Joseph Smith

Joseph Smith
Prophet, Seer and Revelator

Saturday, April 30, 2011

Brigham Young, Educating Women

Brigham felt it was important to educate women as well as men. He wanted women to learn about whatever they were interested in. “We think the sisters ought to have the privilege to study various branches of knowledge . . . they may . . . study law and physic [medicine], or become good bookkeepers . . . In following these things they but answer the design of their creation.”8

Ellis Reynolds lived in Pleasant Grove, Utah with her family. Her mother died when she was fourteen; and after her father remarried, she stayed with her grandparents. On a visit to Salt Lake City, she met one of Brigham’s step sons and was introduced to the Young family. Brigham saw Ellis again when he visited Pleasant Grove. He was impressed with her intelligence and zest for life, and invited her to come live at the Beehive house and go to school with his children.

Two years later Ellis married Milford Shipp and began her family. Her thirst for knowledge was so strong that she arose every morning at four a.m. to study before her husband and children awoke. At the age of twenty-eight, she left for medical school in Philadelphia with the blessing of her husband and Brigham. She completed her education and returned to Utah to practice medicine.

Saturday, April 23, 2011

Brigham's Actions on Skipping School

Brigham had so many children of his own that he started a school for just his family. Don Carlos, Brigham’s son, cut school often because he loved to go with the men who drove Brigham’s wagons. When Brigham found out about it, he took Don Carlos to the barn and gave him a wagon hitched with two blind mules. Brigham told Don Carlos he could work hauling produce and ice around town, and bringing wood from the canyons.6 Guiding blind mules around the city was a difficult task, but Don Carlos was determined to succeed. He worked hard and accomplished the responsibilities given him.

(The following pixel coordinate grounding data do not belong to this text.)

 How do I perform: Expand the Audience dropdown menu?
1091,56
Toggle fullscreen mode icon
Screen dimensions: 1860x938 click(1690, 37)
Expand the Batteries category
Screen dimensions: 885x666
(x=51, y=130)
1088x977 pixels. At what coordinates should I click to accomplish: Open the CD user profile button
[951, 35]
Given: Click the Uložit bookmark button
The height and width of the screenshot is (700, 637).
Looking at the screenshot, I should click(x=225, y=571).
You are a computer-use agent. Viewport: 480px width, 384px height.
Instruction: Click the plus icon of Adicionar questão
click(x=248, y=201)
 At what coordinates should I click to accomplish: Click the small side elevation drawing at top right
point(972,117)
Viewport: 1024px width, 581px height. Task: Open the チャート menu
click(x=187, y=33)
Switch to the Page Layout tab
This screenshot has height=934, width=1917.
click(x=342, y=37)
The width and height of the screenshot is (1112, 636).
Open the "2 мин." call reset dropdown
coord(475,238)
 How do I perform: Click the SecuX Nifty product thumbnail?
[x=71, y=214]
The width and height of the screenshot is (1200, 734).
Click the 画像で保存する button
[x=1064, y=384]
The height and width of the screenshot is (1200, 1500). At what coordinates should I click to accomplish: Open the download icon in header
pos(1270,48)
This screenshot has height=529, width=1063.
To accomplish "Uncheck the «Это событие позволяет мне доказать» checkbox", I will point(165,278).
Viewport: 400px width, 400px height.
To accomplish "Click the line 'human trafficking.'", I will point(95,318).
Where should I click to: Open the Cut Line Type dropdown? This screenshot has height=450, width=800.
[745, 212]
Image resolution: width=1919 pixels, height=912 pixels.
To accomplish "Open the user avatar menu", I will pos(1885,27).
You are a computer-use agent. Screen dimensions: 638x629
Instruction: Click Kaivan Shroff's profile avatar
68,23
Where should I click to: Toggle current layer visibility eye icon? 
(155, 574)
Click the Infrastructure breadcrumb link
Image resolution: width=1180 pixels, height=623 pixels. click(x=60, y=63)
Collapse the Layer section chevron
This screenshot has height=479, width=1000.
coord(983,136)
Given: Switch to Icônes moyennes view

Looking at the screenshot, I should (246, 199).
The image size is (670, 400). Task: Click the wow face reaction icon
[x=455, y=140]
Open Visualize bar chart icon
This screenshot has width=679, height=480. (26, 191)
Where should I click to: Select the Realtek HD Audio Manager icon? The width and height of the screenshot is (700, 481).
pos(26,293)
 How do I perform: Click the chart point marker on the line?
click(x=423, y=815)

Don Carlos soon became a good teamster, earning the right to drive the best team in the stables. At the age of twelve he was responsible enough to haul a load of wheat fifty miles north to Logan, Utah and back. However, he got tired of driving and was glad to get back to school.

Don Carlos graduated from the family school and then attended the University of Deseret in Salt Lake City. He went on to study in New York, obtaining a degree in engineering. He returned to Utah to pursue his interest in architecture. Being hired as Church architect, he was given the opportunity to redesign the towers of the Salt Lake Temple which were originally to be made out of wood covered with tin. He also designed the Church Administration Building on South Temple in Salt Lake, and the original Brigham Young University building in Provo.

Saturday, April 9, 2011

Brigham Young and Education

We might ask, when shall we cease to learn? I will give you my opinion about it: never, never.
Brigham Young
Before the pioneers came west, Brigham urged them to bring copies of books, maps, paper, pencils and other things that would be helpful in teaching children to read. So books and note pads were tucked into blankets in the wagon beds and brought west. At Brigham’s request, the Saints who sailed around South America brought with them a large library of school books.

The first school in the Salt Lake Valley opened in October of 1847, in an old military tent shaped like a wigwam erected in the middle of the fort. The teacher, Mary Jane Dilworth, sat on an old camp stool, and the students sat on logs. Some of the pupils brought slates to write on and others had paper and pencils. But a few wrote on smooth logs or dried bark with a piece of charcoal.

The first day of school, the teacher began with a prayer and then each pupil learned a psalm from the Bible. In the winter, schools were opened for adults. Several languages were taught, including Hebrew, Greek, and Latin. A series of classes cost $1.20 and an individual lecture was $0.20.